About this task:
The only thing to send back is the number of lines below that hold the string "link".

Dataset entries:

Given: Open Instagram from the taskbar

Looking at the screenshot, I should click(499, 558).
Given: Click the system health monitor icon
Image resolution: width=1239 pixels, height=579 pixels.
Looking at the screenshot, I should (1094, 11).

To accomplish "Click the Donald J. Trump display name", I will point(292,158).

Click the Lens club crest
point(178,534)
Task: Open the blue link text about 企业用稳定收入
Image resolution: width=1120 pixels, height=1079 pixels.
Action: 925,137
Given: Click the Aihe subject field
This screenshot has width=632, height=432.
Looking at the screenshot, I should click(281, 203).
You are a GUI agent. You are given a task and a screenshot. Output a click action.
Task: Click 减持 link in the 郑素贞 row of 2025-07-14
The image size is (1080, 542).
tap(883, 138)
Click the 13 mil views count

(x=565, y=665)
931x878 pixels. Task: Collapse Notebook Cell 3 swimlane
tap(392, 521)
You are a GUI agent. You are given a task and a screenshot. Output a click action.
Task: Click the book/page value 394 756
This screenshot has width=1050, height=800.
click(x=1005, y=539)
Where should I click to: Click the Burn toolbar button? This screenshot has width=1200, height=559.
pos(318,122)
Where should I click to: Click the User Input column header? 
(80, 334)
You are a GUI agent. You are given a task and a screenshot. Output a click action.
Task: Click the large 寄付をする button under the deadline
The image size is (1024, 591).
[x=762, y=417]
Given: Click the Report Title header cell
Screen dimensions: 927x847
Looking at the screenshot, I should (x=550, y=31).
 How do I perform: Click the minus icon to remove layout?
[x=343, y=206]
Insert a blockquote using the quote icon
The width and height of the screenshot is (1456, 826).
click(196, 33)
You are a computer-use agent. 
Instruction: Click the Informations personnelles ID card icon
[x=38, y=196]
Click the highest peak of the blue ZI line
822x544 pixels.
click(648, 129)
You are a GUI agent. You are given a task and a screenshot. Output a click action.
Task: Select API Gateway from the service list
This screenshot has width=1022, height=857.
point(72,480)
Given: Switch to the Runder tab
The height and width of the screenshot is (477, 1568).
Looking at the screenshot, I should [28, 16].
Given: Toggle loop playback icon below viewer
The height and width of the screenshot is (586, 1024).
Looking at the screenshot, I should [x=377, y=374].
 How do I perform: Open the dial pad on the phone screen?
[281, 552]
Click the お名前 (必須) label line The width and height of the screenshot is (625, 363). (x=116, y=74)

Exercise answer:
2